QCAA wants you to apply Le Chatelier's principle to predict the direction of equilibrium shifts under four kinds of disturbance (concentration, temperature, pressure or volume in gaseous systems) and to explain the predictions in terms of how the system opposes the change. The principle reappears in IA1 stimulus, IA2 experimental design (most IA2s involve perturbing equilibrium and observing the response), and the EA.

The answer

Le Chatelier's principle states: when a system at equilibrium is subjected to a change in conditions, the system will shift its equilibrium position in the direction that partially opposes the change.

A shift "to the right" favours product formation; a shift "to the left" favours reactant reformation. The four disturbances examinable in Unit 3 are concentration, temperature, total pressure (or volume) in gaseous systems, and the addition of a catalyst (which is a control case, not a shift).

Concentration changes

For any equilibrium A + B leftrightarrow C + D:

Increase [A] or [B]. Forward rate rises (more reactant particles colliding). Shift right; [C] and [D] increase, [A] and [B] partially consumed.
Decrease [A] or [B]. Forward rate falls. Shift left; [C] and [D] partially consumed.
Increase [C] or [D]. Reverse rate rises. Shift left.
Decrease [C] or [D]. Reverse rate falls. Shift right.

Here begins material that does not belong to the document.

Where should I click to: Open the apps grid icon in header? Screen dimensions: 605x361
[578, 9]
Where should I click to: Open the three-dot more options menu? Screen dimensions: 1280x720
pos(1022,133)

Important. The shift partially opposes the change. After re-equilibration the disturbed species does not return to its original value; only a fraction of the disturbance is undone. Kc is unchanged.

Temperature changes

Temperature is the only disturbance that actually changes Kc. Whether the equilibrium shifts forward or back depends on the thermicity of the forward reaction.

Exothermic forward reaction (Delta H negative). Treat heat as a product. Increasing T adds product; shift left. Kc decreases.
Endothermic forward reaction (Delta H positive). Treat heat as a reactant. Increasing T adds reactant; shift right. Kc increases.

The Haber process N2 + 3H2 leftrightarrow 2NH3 has Delta H = -92 kJ/mol (exothermic forward). Increasing T shifts left and decreases yield. This is why the industrial compromise sets temperature only as high as needed to keep the iron catalyst active.

Pressure and volume changes (gaseous systems only)

These two are linked: at constant temperature, decreasing volume increases pressure and vice versa. The shift direction depends on the relative moles of gas on each side of the equation.

For a gas-phase equilibrium with delta-n moles of gas:

Increase pressure (decrease volume). Shift toward the side with fewer moles of gas.
Decrease pressure (increase volume). Shift toward the side with more moles of gas.
No moles-of-gas difference. No shift in equilibrium position.

For N2 + 3H2 leftrightarrow 2NH3: reactant side has 4 mol gas, product side has 2 mol gas. Increasing pressure favours the product side (fewer mol). This is why industrial Haber reactors operate at high pressure (250 atm).

For H2 + I2 leftrightarrow 2HI: 2 mol gas each side. Pressure change has no effect on position.

Adding an inert gas at constant volume. Total pressure rises but partial pressures of reacting species are unchanged. No shift.

Adding an inert gas at constant pressure. The container expands; partial pressures of reacting species fall. Equivalent to a volume increase; shift toward more moles of gas.

Catalysts

A catalyst speeds the forward and reverse reactions equally. The equilibrium position does not shift and Kc does not change. The system reaches equilibrium faster.

This is examined as a distractor: a stimulus showing equilibrium re-established at the same concentrations after catalyst addition is consistent with a catalyst having no shift effect.

Visualising the shifts

A useful approach is the "what would the system do to undo the change?" test:

Added a reactant? The system consumes it -> shift right.
Removed a product? The system replaces it -> shift right.
Heated an exothermic forward reaction? The system absorbs heat -> shift left (endothermic direction).
Compressed a gas system? The system reduces gas pressure -> shift toward fewer moles of gas.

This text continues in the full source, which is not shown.